La vie publique nationale ressemble chaque jour un peu plus à un trou noir où s’abîment nos idéaux, nos convictions, nos espérances. A quoi se résume-t-elle en effet ?
– Une dictature des passions individuelles haineuses, le règne des règlements de compte, des détestations gratuites, de l’envie de tuer ;
– Une personnalisation des enjeux qui frôle la bêtise quand les jeux de personnes et d’ambitions l’emportent sur tout le reste ;
– Un monde sans foi ni loi, nihiliste, où absolument tous les coups sont permis, y compris les pires horreurs, non pas sanglantes (puisque notre époque a Dieu merci horreur du sang), mais au regard des valeurs et des principes démocratiques ou de la simple éthique et sens du respect d’autrui ;
– Un néant politique total, l’absence de tout sens de l’avenir, du bien commun, d’idéal, de programme, de projet.

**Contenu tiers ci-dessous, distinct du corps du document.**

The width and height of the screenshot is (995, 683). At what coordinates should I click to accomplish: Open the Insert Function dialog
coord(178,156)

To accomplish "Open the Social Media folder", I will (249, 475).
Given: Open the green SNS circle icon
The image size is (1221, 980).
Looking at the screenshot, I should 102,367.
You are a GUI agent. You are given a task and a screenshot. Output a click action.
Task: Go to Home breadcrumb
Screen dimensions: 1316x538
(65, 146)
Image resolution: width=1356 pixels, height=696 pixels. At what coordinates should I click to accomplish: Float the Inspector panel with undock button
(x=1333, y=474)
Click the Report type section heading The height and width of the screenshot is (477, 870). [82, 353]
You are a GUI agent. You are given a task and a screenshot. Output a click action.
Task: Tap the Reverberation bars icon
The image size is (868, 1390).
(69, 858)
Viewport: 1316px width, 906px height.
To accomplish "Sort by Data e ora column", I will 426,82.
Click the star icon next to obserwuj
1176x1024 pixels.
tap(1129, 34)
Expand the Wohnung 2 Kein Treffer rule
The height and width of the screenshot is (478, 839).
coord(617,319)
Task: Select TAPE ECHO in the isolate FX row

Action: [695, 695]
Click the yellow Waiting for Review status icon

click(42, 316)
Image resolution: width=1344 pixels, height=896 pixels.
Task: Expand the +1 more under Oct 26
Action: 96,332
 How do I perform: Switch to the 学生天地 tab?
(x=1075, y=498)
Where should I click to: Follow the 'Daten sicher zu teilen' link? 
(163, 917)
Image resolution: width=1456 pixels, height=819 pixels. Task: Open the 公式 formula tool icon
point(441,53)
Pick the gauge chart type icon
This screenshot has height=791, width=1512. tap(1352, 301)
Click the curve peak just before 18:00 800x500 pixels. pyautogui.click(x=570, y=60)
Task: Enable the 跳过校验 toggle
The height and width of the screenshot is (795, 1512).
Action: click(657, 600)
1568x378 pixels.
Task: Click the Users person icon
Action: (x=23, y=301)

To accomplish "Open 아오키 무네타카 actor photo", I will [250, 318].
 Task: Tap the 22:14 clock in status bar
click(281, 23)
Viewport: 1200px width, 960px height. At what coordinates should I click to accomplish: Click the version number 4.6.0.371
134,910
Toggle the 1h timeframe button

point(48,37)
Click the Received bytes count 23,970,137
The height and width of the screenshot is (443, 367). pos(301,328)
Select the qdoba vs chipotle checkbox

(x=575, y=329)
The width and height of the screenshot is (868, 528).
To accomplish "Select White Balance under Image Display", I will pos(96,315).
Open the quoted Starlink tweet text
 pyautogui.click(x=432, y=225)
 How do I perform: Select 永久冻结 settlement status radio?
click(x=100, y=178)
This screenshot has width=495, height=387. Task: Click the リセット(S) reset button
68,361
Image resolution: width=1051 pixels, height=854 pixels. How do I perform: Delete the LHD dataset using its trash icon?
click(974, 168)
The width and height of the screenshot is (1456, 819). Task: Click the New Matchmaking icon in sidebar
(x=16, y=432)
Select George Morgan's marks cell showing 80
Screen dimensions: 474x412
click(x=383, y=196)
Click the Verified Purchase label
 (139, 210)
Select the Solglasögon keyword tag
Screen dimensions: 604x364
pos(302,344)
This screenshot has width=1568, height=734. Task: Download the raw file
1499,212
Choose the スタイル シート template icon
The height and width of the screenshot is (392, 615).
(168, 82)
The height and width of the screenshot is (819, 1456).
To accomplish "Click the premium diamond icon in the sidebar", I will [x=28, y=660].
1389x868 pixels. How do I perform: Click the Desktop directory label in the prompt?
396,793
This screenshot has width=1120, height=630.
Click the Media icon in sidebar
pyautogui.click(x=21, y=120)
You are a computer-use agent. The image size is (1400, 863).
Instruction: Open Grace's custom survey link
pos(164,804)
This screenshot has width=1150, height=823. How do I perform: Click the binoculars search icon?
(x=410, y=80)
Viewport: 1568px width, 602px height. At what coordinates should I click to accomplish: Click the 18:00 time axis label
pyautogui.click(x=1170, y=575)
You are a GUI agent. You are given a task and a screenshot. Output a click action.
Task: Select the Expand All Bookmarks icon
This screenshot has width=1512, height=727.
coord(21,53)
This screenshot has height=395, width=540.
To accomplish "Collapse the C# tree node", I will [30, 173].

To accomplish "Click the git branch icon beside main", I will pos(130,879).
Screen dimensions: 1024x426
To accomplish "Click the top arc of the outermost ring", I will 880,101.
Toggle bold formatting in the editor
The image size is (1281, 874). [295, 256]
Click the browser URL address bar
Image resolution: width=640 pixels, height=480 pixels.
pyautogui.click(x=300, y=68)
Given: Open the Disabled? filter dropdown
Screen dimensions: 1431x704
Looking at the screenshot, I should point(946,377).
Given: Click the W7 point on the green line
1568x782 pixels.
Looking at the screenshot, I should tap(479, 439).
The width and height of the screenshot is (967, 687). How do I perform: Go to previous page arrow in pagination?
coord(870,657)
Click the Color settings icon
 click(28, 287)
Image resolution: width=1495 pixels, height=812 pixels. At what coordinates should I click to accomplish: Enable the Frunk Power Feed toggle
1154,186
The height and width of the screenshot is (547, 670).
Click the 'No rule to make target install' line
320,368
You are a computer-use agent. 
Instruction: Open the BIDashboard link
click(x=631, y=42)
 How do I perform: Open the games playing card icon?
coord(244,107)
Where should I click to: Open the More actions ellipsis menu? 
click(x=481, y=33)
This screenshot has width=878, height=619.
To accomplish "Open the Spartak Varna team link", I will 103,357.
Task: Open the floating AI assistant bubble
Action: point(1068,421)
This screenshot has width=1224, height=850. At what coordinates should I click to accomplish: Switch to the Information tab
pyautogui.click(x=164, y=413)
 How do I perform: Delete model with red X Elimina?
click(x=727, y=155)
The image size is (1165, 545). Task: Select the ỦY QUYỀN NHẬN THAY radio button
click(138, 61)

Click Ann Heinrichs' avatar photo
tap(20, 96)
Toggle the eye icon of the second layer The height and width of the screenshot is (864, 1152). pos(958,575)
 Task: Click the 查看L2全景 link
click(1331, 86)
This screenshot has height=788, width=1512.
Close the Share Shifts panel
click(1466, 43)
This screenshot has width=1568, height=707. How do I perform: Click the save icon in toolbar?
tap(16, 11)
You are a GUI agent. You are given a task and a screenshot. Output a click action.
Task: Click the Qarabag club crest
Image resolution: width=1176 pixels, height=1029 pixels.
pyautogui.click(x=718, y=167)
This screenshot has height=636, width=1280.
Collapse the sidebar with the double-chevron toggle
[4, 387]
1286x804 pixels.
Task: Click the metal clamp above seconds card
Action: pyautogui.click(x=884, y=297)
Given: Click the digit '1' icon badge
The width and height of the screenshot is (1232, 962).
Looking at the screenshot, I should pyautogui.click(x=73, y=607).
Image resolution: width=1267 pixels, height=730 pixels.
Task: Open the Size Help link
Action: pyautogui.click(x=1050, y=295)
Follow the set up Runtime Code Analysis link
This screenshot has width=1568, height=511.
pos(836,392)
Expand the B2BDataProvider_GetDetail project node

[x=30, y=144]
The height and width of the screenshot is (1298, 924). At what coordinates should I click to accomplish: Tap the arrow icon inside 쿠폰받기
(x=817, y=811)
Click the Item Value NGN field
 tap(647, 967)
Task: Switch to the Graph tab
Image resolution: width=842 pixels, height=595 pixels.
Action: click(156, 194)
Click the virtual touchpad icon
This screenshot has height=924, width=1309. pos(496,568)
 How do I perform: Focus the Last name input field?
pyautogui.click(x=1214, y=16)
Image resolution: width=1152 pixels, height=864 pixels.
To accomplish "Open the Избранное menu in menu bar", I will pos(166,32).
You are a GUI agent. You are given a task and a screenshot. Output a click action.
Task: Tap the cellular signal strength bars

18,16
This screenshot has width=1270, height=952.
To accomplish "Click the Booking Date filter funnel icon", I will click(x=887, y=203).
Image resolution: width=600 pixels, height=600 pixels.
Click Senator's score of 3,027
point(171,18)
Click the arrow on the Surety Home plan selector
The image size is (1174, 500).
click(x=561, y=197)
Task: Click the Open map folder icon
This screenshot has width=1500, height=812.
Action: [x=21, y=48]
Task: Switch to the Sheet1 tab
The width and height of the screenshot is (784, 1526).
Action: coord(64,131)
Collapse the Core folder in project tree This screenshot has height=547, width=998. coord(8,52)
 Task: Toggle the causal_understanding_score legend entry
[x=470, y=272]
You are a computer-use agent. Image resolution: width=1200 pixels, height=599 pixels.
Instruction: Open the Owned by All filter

– Un sectarisme sans précédent, une guerre civile froide qui touche à des niveaux d’absurdité jamais atteints dans la mesure où elle repose sur du vide ;
– Un univers névrotique, franchouillard (au mauvais sens de l’expression) replié sur lui-même, à courte vue, incapable de tout recul, de prendre de la perspective, d’ouvrir les yeux sur la vaste monde et sur l’histoire ;
– L’absence de perspectives d’avenir : nulle personnalité nouvelle n’est là pour incarner l’espoir (M. Juppé et M. Fabius, en tête des sondages d’opinion, ne représentent pas vraiment la nouveauté…), nul courant, nulle équipe, nul programme ne semble émerger.
Est-ce le reflet global d’un pays qui s’effondre dans son ensemble, en particulier sur le plan intellectuel, celui de l’esprit critique ? Est-ce une grande illusion médiatique, un écran de fumée recouvrant un pays qui regorge de créativité, d’énergie et de dynamisme ? Pour tout dire, je n’en sais rien… Mais je trouve que les élections municipales offrent une respiration, une bouffée d’air frais – faute d’être forcément pur – dans ce climat morbide. Les mairies sont un lieu où s’expriment l’engagement au service d’autrui, le sens des projets concrets et réalistes, la modération et le dialogue – en dehors des clivages partisans – l’ambition de se rendre utile. Bref, la tentation de l’abstention aux municipales pour punir la classe politique (que je dénonce dans le Figaro du 21 mars) est à mes yeux un contresens. Je suis d’ailleurs de plus en plus convaincu qu’un éventuel renouveau du pays partira non pas du "star system", mais de la base, du terrain, des citoyens qui s’engagent dans la discrétion et l’anonymat en faveur de l’intérêt général.